[Date Prev][Date Next][Thread Prev][Thread Next][Date Index][Thread Index]
"le0: dropping chained buffer", OpenBSD 3.1 on Sparc 5 (sun4m)
- To: tech@openbsd.org
- Subject: "le0: dropping chained buffer", OpenBSD 3.1 on Sparc 5 (sun4m)
- From: Rich Kulawiec <rsk@gsp.org>
- Date: Sat, 16 Aug 2003 15:46:57 -0400
- Content-Disposition: inline
- User-Agent: Mutt/1.4i
I have two 170 MHz, 256M Sparc 5's running 3.1 on a small network
connected via T-1 to the Internet. They have identical configurations.
(They were built on the same day from the same checklist.) They run
a handful of services: SSH, DNS, SMTP and POP. They've been running
smoothly without a reboot for about 4 months. The load average seldom
exceeds .5, as they really aren't asked to do very much.
Yesterday afternoon around 13:00, both of them simultaneously became
unresponsive to all network traffic -- TCP, UDP, ARP, ICMP, everything.
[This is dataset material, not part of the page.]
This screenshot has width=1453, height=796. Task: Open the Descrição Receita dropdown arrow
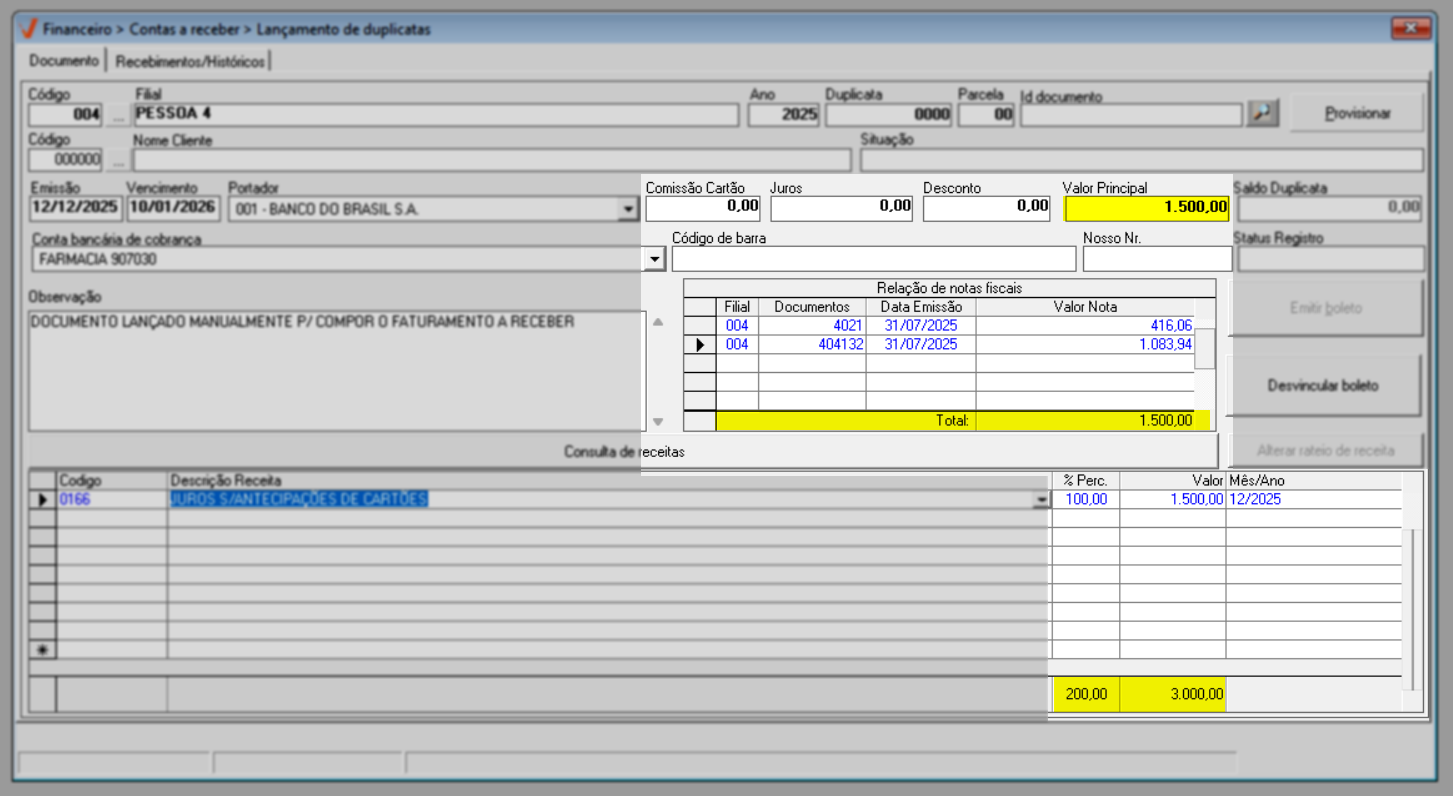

Some minutes later (I estimate 10, but could easily be off) the problem
went away; but it soon came back. Each time, there was at least one
entry of the form "le0: dropping chained buffer" and a number of
syslog entries indicating that the message was repeated.
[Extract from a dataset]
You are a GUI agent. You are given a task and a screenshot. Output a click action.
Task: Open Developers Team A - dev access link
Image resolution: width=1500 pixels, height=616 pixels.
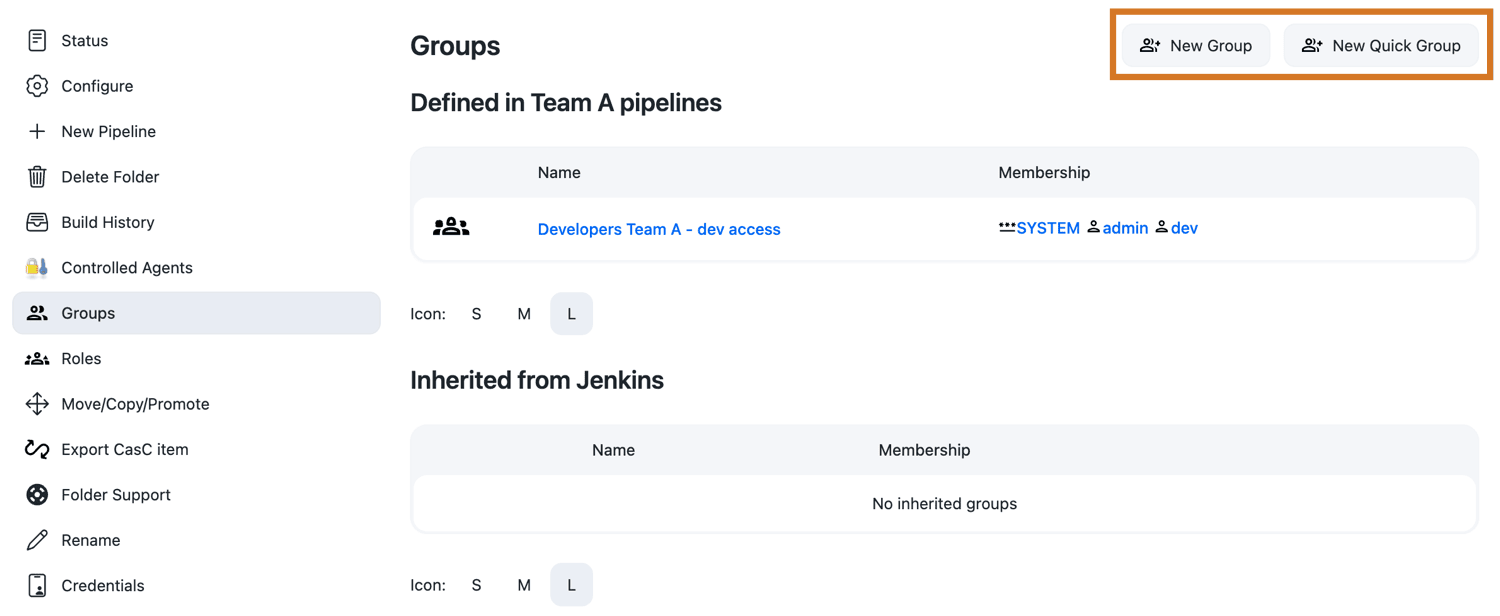pyautogui.click(x=659, y=229)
I rebooted one machine at around 14:50; while that temporarily cleared
the problem, it did not appear to have any lasting effect, as that
system showed the same symptom again within 20 minutes.
However, neither system has shown any sign of this problem since about
16:00 yesterday. I have no explanation for that.
Sniffing network traffic with another system didn't show much beyond normal
traffic and various systems around the 'net infected with the M$ RPC DCOM
worm and looking for more.
This error is apparently rare: a search of the last several years' worth
of archives of the OpenBSD, NetBSD, and FreeBSD mailing lists turned up
only a few mentions of it, and all of them were of the form "What the
hell is this?". A Google search was similarly fruitless.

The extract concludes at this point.